(182f) Characterization and Application of Aluminum Nitride-Based Flexible Surface Acoustic Wave Devices on Thermoplastic Polyethylene Naphthalate
AIChE Annual Meeting
2019
2019 AIChE Annual Meeting
Materials Engineering and Sciences Division
Poster Session: Materials Engineering & Sciences (08B - Biomaterials)
Monday, November 11, 2019 - 3:30pm to 5:00pm
Leonardo Lamanna1,2,3, Francesco Rizzi1, Pradipta Kr. Das3, Shuangming Li3, Venkat R. Bhethanabotla3, Massimo De Vittorio1,2.
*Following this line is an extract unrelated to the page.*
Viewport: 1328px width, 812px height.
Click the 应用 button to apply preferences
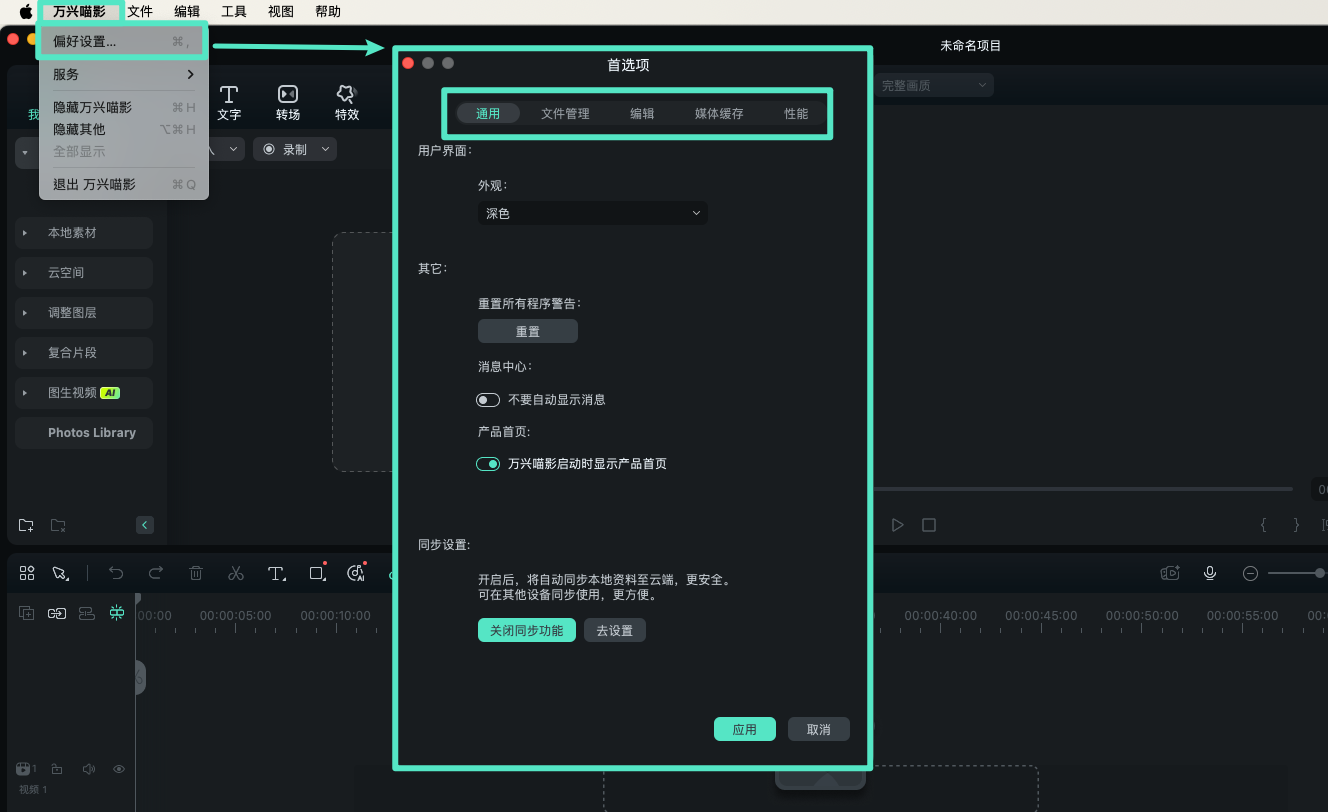tap(744, 729)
1 Center for Biomolecular Nanotechnologies, Istituto Italiano di Tecnologia, Via Barsanti snc, Arnesano, Italy
2 University of Salento, Department of Innovation Engineering, Campus Ecotekne, Via Monteroni, Lecce, Italy
3 Department of Chemical & Biomedical Engineering University of South Florida Tampa, USA
In the last decades, the development of wearable devices for biosensing increasingly requires flexible and biocompatible technology. These microsystems must integrate smart materials with transduction capability across multiple physical and biochemical domains. Surface Acoustic Wave (SAW) devices represent one of the most important MEMS building block, due to their low cost, light-weight, extremely low power needs and wireless control. Indeed, passive remotely controlled SAW RFID are currently applied into different fields such as structural monitoring or tire pressure wireless measurements and they can be potentially extended to biomedical applications. Nevertheless, there is still the lack of efficient biocompatible, flexible and compliant SAW devices, being usually fabricated on thick piezoelectric crystals such as LiNbO3 and LiTaO3 or on AlN and ZnO thin piezoelectric film grown on rigid substrate such as Silicon and Sapphire. In this work it is shown the fabrication of a transparent and flexible SAW delay line device based on piezoelectric Aluminum Nitride (AlN) on polymeric Polyethylene Naphthalate (PEN) substrate. The AlN depositions have been carried out successfully onto two different substrates: a 125µm thick PEN (Teonex®) and a silicon rigid substrate. Growths have been performed at low temperature using DC reactive magnetron sputtering in order to keep the material stress low. The fabricated PEN/AlN SAW devices show two resonant propagating modes, corresponding to Rayleigh and Lamb wave modes with a large transmission signals amplitude. The high AlNâs Lamb wave velocity (~10.000 m/s) combined with the flexibility of the PEN substrate resulted in an high resonance frequency (~500MHz) device using 5µm interdigitate electrodes. The technology was applied for the fabrication of a wearable flexible temperature sensor. The reported results demonstrate the potential of this flexible piezoelectric technology for wearable biosensing and wireless communication. Moreover, a characterization of the electroacoustic response of SAW device, has been carried out under light stimulation at different wavelength in order to examine the interaction of the light with the material property. The exploitation of the transparent property of PEN/AlN SAW device and a combination of different wave mode propagation Rayleigh and Lamb waves let us envision a high potential of this technology as multiple domain platform for wearable, implantable and edible biosensing.